§ **Excerpt to read**:
Johan Corveleyn wrote on Fri, 22 May 2020 10:02 +0200:
> On Fri, May 22, 2020 at 12:16 AM Daniel Shahaf <d.s_at_daniel.shahaf.name> wrote:
> >
> > Johan Corveleyn wrote on Thu, 21 May 2020 17:53 +0200:
> > > Trying to summarize this thread a bit. I apologize in advance if I
> > > forgot something, or have misrepresented any of the points that were
> > > raised (feel free to correct / add).
> > >
> >
> > I have additions, below.
> >
> > > Denis summed up the following problems that might happen while
> > > 'verify' locks the repcache.db:
> > >
> > > > 1. a post-commit error "database is locked"
> > > > 2. new representations will not be added in the rep-cache.db
> > > > 3. deduplication does not work for new data committed at this time
> > > > 4. commits work with delays.
> > >
> > > We have also established that the new tool build-repcache is not
> > > suitable for post-factum fixing of 3). It does not reprocess already
> > > committed revisions.
> >
> > Note, however, that (3) is simply an observation that Denis made about
> > the semantics of the incumbent code. We do not know of a user who needs
> > rep-cache.db entries to be added so soon after the commit that running
> > «build-repcache» after «verify» finishes would be too late (or impractical).

§ **Written problem**: Carry on the email thread about «verify» locking rep-cache.db, picking up right after its last sentence.

§ **Dataset records**:
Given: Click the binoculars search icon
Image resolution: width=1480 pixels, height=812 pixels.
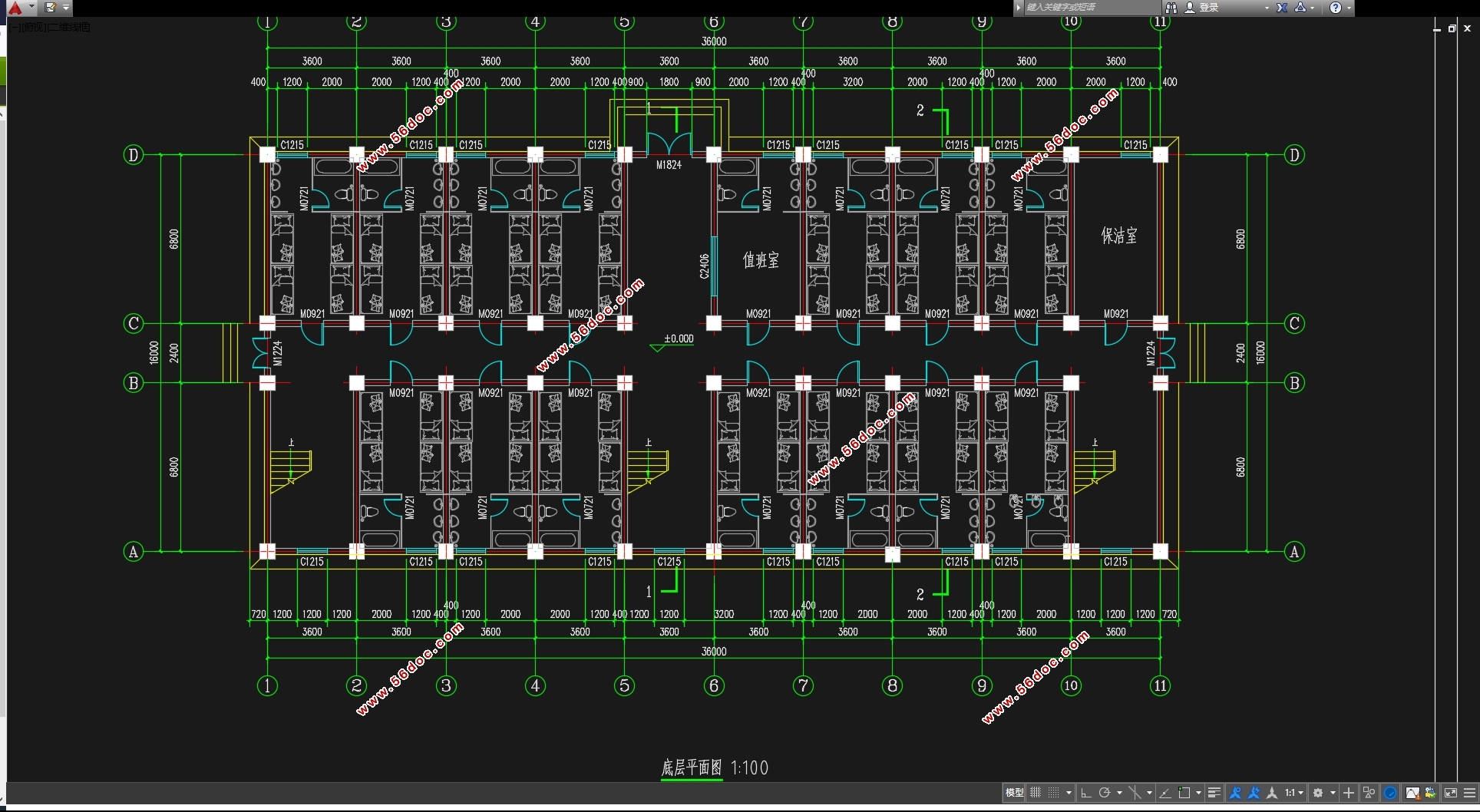Looking at the screenshot, I should point(1171,8).
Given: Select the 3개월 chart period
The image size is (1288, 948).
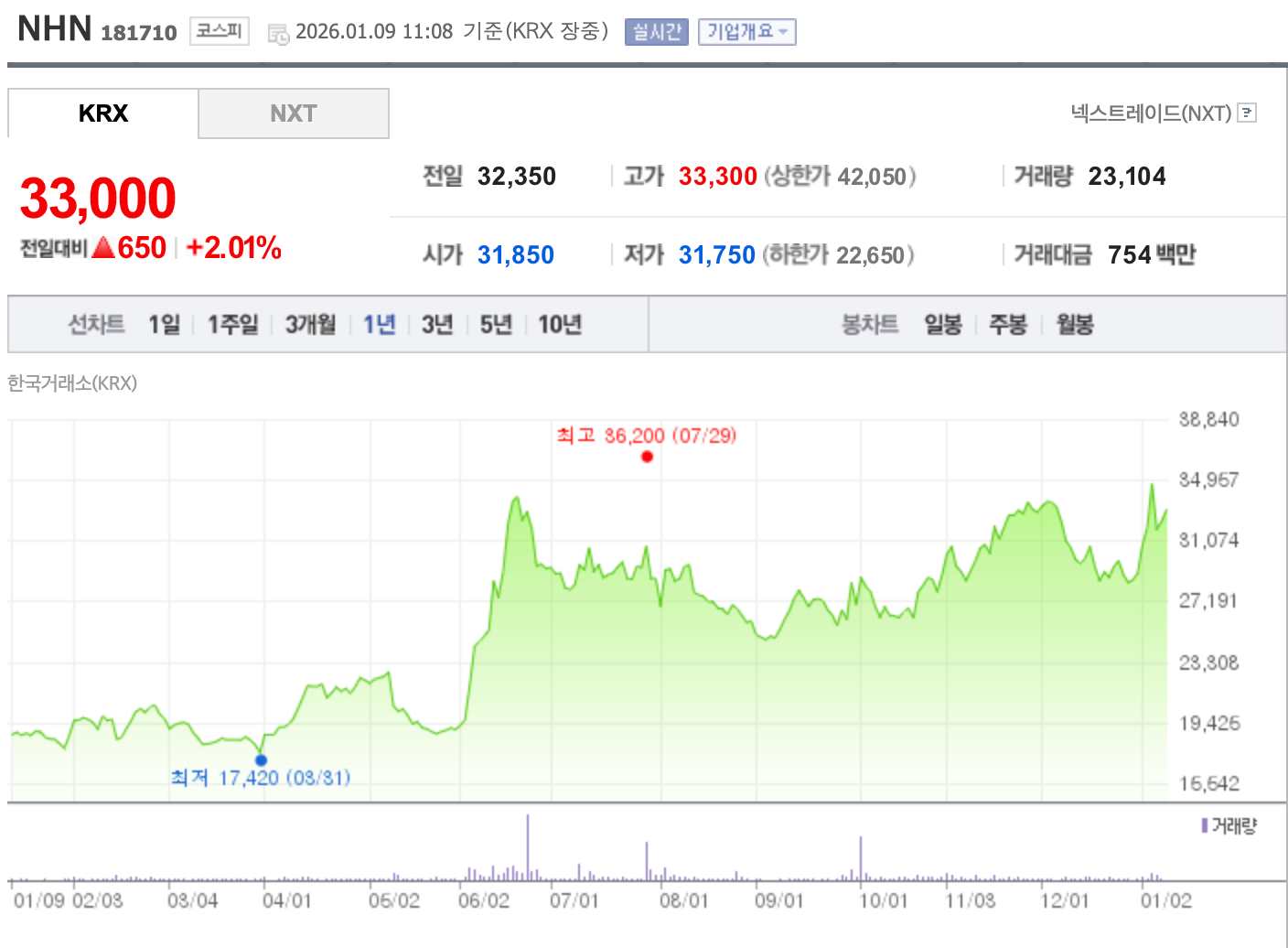Looking at the screenshot, I should 310,324.
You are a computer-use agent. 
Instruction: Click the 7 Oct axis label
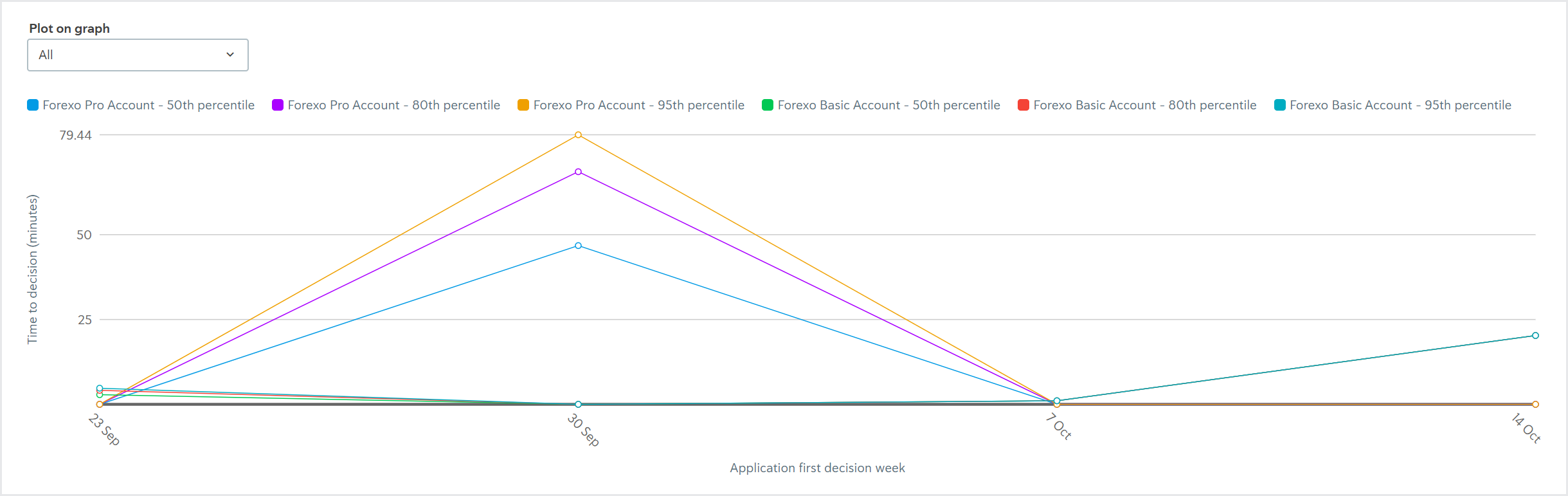pos(1058,426)
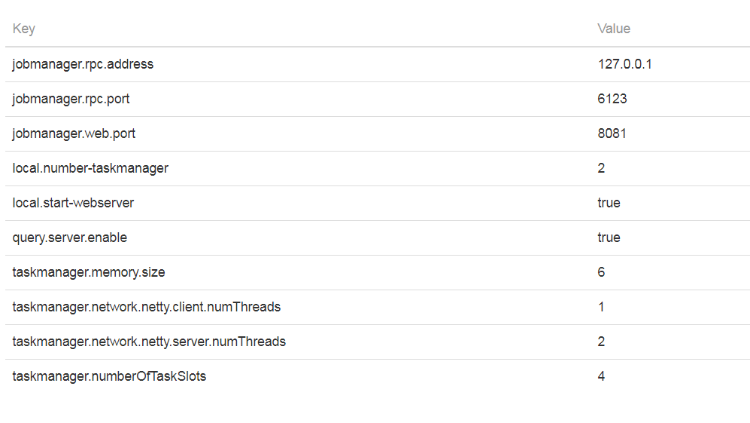This screenshot has height=423, width=750.
Task: Select the jobmanager.rpc.port key
Action: coord(70,99)
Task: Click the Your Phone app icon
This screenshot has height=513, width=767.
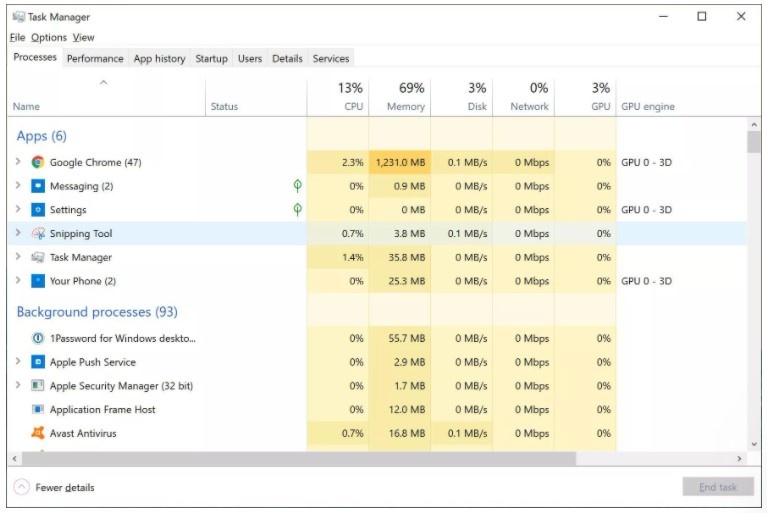Action: 38,281
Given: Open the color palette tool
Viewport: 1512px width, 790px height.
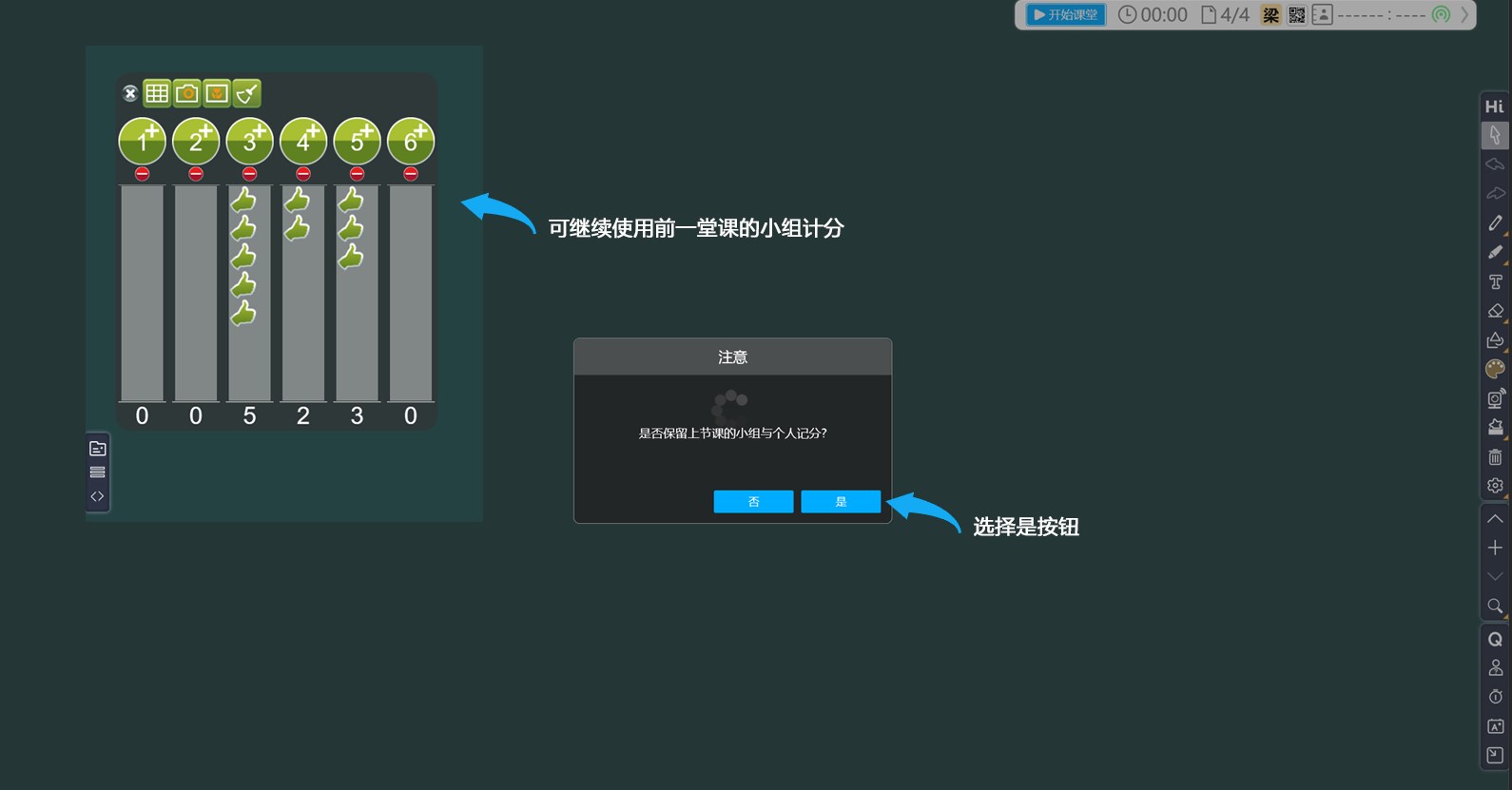Looking at the screenshot, I should point(1495,369).
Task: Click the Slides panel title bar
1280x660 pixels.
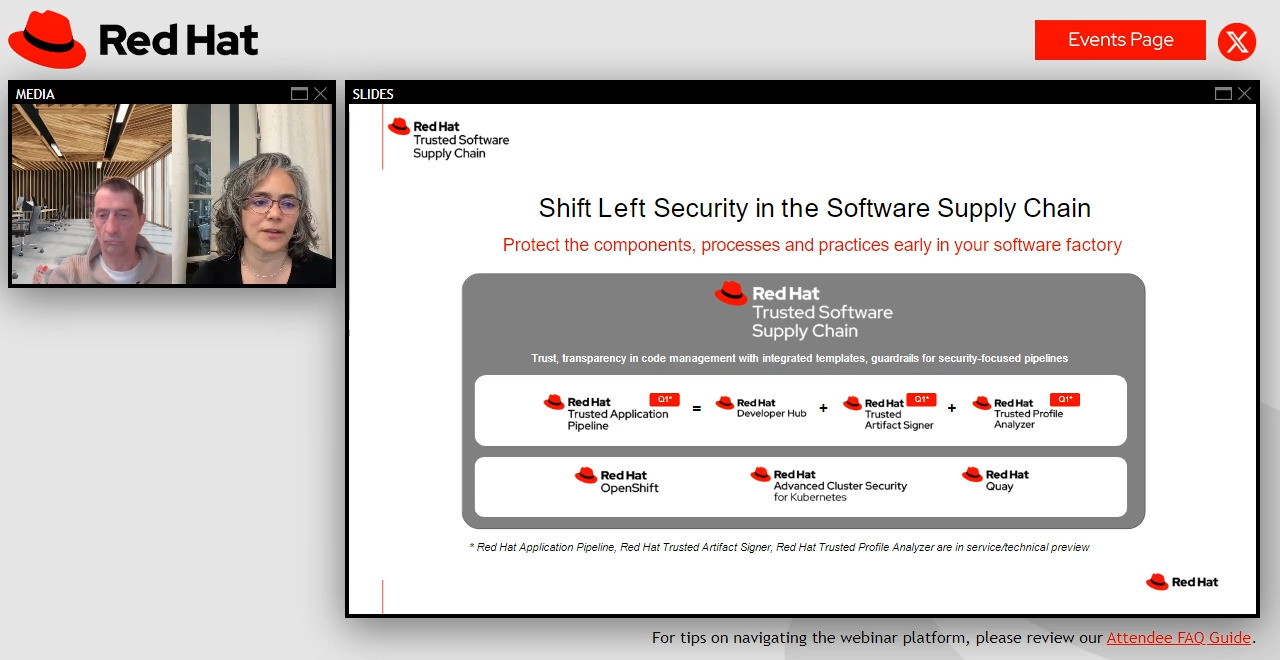Action: tap(780, 94)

§ **Answer below**:
> >
> > > We are currently considering two approaches to address these issues:
> > >
> >
> > Hold on. Those issues are what happens *whenever* the post-commmit FS
> > processing INSERTs are starved. They happen when a «verify» starves
> > INSERTs, but they are known to have at least one other case: when two
> > commits happen in quick succession, the INSERTs that happen during
> > post-commit FS processing of the first commit can starve the second
> > commit's INSERTs. (Don't we have a jira issue for this variant? I
> > thought we did, but my searches came up dry.)
> >
> > Which is to say, the presentation of the matter as "four issues to be
> > fixed" isn't accurate. There are _eight_ issues to consider: (1) to (4)
> > when they are caused by a «verify» starving INSERTs, and (1) to (4) when
> > they are caused by an «INSERT» starving INSERTs.
> >
> > Thus, your analysis of the pros and cons is incomplete: it glosses over
> > the case of an «INSERT» starving other INSERTs.
>
> Good point. So those "4 problems" are all consequences of "rep-cache
> insertion starvation". One possible cause of this might be 'verify',
> but there are other known causes, such as 'locked by another commit'.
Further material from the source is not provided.